DEV Community

Bhavesh Praveen
Bhavesh Praveen

Posted on • Originally published at bhaveshpraveen.Medium

Implementing circuit breaker pattern from scratch in Python

We’ll briefly look into circuit breaker pattern before jumping to code.

What is circuit breaking?

In real world applications, services might go down and start back up all the time (or they might just stay down). The idea is that when you make a remote call(HTTP Request/RPC) to another service, there are chances that the remote call might fail. After a certain number of failed remote calls, we stop making the remote calls and send a cached response or an error as a response. After a certain delay, we allow one remote call to be made to the failing server, if it succeeds, we allow the subsequent remote calls to the server, if it did not succeed, we will continue sending a cached response or an error and will not make any remote calls to the failing service for some time.

When all services were working and the remote calls were returning without any errors, we call this state - "Closed".

When the remote calls continued to fail and when we stopped making any more remote calls to the failing service, we call this state - "Open"

After a certain delay, when we make a remote call to the failing service, the state transitions from "Open" to "Half Open". If the remote call does not fail, then we transition the state from "Half Open" to "Closed" and the subsequent remote calls are allowed to be made. In case the remote call failed, we transition the state from "Half Open", back to "Open" state and we wait for a certain period of time till we can make the next remote call (in Half Open state)

State Transition diagram
State Transition Diagram: image src

To know more, read this and this


Why do you need it?

  • To prevent a network or service failure from cascading to other services.
  • Saves bandwidth by not making requests over a network when the service you’re requesting is down.
  • Gives time for the failing service to recover or start backup.

Code Marathon

Let's now try to build a simple circuit-breaker using Python

Disclaimer: This is in no way production ready. There are some excellent libraries that are available online and well tested. I've mentioned two of them here: circuit-breaker and pybreaker.

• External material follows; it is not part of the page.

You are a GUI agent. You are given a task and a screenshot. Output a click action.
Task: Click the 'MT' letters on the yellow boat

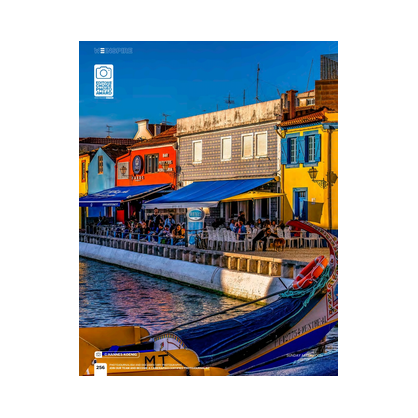click(x=156, y=360)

Let's first decide on the api for the circuit breaker that we are going to build and also define the expected behavior.

I'm a big fan of retry library syntax. Let's try to use that here. We can it to this api towards the end of the blog post.

def circuit_breaker(exceptions=(Exception,), threshold=5, delay=60):
      """Returns a circuit decorator.

    :param exceptions: an exception or a tuple of exceptions to catch. default: Exception.
    :param threshold: the number of failed attempts before changing the state to Open
    :param delay: delay in seconds between Closed and Half Open state
    :param logger: logger.warning(fmt, error, delay) will be called on failed attempts.
                   default: retry.logging_logger. if None, logging is disabled.
    :returns: a circuit_breaker decorator.
    """
Enter fullscreen mode Exit fullscreen mode
@circuit_breaker(exceptions=Exception, threshold=5, delay=60)
def make_api_call(url, data):
  # function that makes an api-request to another server/application
  pass
Enter fullscreen mode Exit fullscreen mode

Let's define all the possible states

# circuit_breaker.py
class StateChoices:
    OPEN = "open"
    CLOSED = "closed"
    HALF_OPEN = "half_open"
Enter fullscreen mode Exit fullscreen mode

Let's create a class that handles all of the circuit breaker logic.

# circuit_breaker.py
logging.basicConfig(
    level=logging.INFO,
    format="%(asctime)s,%(msecs)d %(levelname)s: %(message)s",
    datefmt="%H:%M:%S",
)

class CircuitBreaker:
    def __init__(self, func, exceptions, threshold, delay):
        """
        :param func: method that makes the remote call
        :param exceptions: an exception or a tuple of exceptions to catch (ideally should be network exceptions)
        :param threshold: number of failed attempts before the state is changed to "Open"
        :param delay: delay in seconds between "Closed" and "Half-Open" state
        """
        self.func = func
        self.exceptions_to_catch = exceptions
        self.threshold = threshold
        self.delay = delay

        # by default set the state to closed
        self.state = StateChoices.CLOSED


        self.last_attempt_timestamp = None
        # keep track of failed attemp count
        self._failed_attempt_count = 0

    def update_last_attempt_timestamp(self):
        self.last_attempt_timestamp = datetime.utcnow().timestamp()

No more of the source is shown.